Anish Moonka@anishmoonka
South Korea lost 109,000 people last year. The country had 254,500 babies and 363,400 deaths, the fifth year in a row it has shrunk. The average Korean woman will have fewer than one child in her lifetime, a number no other country in the world matches.
To keep a country from shrinking, you need each woman to have about 2.1 children on average. Japan, the country famous for low birth rates, is at 1.15. The US sits around 1.62 and the European Union averages 1.46. South Korea is at 0.80, the lowest of any developed country, and has been below 1.0 every year since 2018. Seoul runs even lower at around 0.58, with several neighborhoods below 0.50.
Housing in Seoul is the main blocker. An apartment there costs 15 to 20 times the typical yearly salary, beyond what most young couples can afford. Renting isn't much better. Under Korea's jeonse system, you put down a single massive deposit instead of monthly rent, and that deposit can run over $400,000 for one apartment. About 95% of Korean babies are still born to married couples, so when fewer people get married, the birth rate falls too.

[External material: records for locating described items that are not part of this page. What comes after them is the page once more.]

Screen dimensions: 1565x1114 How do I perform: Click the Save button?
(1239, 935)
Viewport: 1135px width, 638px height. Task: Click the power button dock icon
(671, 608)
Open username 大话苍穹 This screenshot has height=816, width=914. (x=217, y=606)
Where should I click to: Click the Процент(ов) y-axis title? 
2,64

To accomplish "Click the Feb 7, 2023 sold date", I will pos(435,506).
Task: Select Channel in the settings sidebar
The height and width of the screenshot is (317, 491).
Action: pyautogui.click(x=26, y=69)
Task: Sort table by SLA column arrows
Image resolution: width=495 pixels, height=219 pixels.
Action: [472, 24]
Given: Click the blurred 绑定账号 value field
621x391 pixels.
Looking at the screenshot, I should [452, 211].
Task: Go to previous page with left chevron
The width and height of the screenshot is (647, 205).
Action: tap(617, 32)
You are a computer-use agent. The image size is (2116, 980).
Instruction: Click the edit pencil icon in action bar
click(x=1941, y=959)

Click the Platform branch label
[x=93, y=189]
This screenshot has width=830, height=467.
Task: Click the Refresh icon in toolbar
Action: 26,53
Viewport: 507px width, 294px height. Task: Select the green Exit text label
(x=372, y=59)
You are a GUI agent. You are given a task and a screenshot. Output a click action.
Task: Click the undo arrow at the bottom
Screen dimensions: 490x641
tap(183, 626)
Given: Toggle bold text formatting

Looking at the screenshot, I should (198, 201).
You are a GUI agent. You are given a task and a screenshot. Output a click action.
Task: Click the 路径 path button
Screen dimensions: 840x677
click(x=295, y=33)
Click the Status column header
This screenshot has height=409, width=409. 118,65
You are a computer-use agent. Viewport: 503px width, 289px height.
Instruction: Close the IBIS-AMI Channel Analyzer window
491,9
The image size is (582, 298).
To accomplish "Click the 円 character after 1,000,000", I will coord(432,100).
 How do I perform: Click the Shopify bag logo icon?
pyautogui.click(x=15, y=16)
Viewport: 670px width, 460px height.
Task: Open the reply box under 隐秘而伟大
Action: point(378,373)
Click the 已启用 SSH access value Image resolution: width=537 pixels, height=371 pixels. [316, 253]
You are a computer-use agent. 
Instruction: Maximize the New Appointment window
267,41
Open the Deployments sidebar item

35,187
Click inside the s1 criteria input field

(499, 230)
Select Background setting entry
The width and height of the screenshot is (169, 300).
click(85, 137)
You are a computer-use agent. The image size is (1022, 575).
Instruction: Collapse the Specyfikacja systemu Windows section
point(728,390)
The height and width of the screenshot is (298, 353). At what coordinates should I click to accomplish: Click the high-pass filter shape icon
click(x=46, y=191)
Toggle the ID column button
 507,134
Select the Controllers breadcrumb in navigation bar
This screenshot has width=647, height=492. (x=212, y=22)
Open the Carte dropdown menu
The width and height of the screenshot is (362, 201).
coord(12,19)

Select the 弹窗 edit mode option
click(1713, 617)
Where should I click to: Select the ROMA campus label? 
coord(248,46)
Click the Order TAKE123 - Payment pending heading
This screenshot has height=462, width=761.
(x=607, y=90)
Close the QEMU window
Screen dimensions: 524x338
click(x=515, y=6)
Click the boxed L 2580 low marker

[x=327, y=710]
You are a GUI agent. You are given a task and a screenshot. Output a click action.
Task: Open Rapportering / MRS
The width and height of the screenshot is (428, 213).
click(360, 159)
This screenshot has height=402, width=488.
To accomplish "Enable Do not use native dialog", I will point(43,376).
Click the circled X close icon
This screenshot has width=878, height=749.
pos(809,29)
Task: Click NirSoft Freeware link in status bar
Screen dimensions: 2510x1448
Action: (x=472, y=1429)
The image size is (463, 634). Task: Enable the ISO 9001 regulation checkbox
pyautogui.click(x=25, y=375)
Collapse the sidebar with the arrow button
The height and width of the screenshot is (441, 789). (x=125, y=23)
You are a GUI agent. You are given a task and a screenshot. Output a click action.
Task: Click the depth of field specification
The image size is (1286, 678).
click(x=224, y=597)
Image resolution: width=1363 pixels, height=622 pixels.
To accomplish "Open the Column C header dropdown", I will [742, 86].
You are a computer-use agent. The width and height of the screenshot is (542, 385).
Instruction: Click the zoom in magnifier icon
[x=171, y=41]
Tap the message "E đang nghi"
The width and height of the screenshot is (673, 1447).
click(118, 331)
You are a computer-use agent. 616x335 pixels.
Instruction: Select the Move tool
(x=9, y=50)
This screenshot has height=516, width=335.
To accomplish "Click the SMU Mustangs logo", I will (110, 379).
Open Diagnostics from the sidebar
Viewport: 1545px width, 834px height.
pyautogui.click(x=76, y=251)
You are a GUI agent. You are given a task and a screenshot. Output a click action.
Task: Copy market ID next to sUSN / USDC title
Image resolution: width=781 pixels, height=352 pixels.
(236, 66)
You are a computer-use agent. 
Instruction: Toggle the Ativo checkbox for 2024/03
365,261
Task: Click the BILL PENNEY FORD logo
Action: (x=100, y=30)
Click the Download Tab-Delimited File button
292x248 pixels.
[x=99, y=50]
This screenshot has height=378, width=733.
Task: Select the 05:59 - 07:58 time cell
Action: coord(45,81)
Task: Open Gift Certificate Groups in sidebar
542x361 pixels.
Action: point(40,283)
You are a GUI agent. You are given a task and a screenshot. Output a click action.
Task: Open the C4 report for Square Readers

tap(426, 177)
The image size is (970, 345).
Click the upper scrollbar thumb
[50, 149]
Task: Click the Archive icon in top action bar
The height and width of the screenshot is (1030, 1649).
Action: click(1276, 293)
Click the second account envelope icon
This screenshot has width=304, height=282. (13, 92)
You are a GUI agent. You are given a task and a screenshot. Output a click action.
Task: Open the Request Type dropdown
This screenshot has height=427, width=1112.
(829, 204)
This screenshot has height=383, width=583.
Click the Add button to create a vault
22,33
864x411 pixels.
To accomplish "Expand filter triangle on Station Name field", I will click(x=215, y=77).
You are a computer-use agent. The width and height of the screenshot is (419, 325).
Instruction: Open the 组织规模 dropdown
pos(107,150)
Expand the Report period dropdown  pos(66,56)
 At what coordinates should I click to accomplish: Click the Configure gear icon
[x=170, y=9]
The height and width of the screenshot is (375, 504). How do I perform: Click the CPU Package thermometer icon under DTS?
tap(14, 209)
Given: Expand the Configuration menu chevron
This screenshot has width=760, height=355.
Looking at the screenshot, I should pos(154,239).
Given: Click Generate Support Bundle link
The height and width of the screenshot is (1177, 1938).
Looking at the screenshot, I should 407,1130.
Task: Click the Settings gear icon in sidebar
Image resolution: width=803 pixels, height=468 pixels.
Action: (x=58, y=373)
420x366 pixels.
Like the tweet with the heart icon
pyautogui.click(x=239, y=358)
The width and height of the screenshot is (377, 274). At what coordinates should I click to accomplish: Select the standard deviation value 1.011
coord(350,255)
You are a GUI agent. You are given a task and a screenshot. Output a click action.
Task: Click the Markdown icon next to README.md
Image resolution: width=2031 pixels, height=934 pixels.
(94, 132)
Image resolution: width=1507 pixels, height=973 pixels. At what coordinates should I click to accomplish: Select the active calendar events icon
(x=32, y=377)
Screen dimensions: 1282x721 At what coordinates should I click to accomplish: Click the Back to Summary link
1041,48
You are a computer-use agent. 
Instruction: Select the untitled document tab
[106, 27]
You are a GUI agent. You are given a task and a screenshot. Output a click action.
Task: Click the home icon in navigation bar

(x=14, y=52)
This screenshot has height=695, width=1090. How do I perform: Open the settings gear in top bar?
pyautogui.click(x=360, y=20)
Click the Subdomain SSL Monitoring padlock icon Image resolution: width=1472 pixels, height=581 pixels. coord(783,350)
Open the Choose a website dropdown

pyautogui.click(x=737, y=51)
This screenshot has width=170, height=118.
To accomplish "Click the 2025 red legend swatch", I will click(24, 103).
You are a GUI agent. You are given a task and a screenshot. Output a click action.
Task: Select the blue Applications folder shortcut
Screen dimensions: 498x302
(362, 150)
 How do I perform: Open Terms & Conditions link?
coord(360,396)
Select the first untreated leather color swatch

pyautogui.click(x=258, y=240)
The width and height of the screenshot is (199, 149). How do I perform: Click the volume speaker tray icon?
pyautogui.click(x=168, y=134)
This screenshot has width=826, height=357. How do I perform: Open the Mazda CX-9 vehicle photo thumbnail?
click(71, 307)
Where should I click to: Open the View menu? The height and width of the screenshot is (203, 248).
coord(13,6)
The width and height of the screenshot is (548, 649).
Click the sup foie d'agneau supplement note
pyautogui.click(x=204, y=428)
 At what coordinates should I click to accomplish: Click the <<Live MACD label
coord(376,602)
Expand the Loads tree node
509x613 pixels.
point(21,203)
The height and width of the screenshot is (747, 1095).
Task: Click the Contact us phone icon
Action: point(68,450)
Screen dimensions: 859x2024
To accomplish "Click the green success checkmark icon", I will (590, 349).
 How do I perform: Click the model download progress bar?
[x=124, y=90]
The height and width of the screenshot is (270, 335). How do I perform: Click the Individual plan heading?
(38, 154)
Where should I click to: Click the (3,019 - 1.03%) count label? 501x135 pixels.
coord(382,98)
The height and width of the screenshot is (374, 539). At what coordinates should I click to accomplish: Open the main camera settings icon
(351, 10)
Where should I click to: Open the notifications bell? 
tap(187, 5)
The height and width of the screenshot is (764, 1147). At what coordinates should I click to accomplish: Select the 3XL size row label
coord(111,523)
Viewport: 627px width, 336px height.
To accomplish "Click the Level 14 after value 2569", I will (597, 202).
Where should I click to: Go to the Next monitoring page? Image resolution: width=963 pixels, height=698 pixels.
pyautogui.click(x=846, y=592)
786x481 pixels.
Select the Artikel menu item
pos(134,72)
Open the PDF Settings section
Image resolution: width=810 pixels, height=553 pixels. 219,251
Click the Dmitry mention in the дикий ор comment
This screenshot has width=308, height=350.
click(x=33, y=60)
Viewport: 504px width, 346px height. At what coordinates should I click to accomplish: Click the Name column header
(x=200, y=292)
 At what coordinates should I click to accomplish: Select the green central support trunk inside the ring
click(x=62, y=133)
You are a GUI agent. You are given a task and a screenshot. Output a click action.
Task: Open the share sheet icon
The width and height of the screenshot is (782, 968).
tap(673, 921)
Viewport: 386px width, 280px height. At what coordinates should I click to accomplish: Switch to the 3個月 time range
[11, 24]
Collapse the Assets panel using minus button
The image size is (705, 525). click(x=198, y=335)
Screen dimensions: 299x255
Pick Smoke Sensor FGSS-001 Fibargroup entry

Since 2006, the Korean government has spent roughly $270 billion trying to fix it, with cash bonuses for every baby, longer paid time off for new parents than almost any other rich country, government-funded IVF, more public daycare, and even state-organized dating events for single people. Over those same 20 years, the birth rate dropped from 1.13 to 0.80. More than 4,000 elementary, middle, and high schools have permanently shut down since 1980, and the first-grade class of 2024 was the smallest in Korean history.
The birth rate has actually risen two years in a row, from 0.72 in 2023 to 0.75 in 2024 to 0.80 in 2025. For 17 months in a row, more babies were born than in the same month the year before. Statistics Korea credits two things: a wave of weddings that got postponed during the pandemic, and a large group of women now in their early 30s, the peak age for having a first child. But Sojung Lim, a Korea studies professor at SUNY Buffalo, told CNN this bump is probably temporary. The post-Covid wedding wave will pass, and the next generation of women heading into their 30s is smaller.
The UN's main forecast has South Korea shrinking from 51.6 million people today to about 30 million by 2100. A think tank in Seoul, the Korean Peninsula Population Institute, ran a worst-case scenario that lands the country at 7.5 million by 2125, less than the population of Seoul today.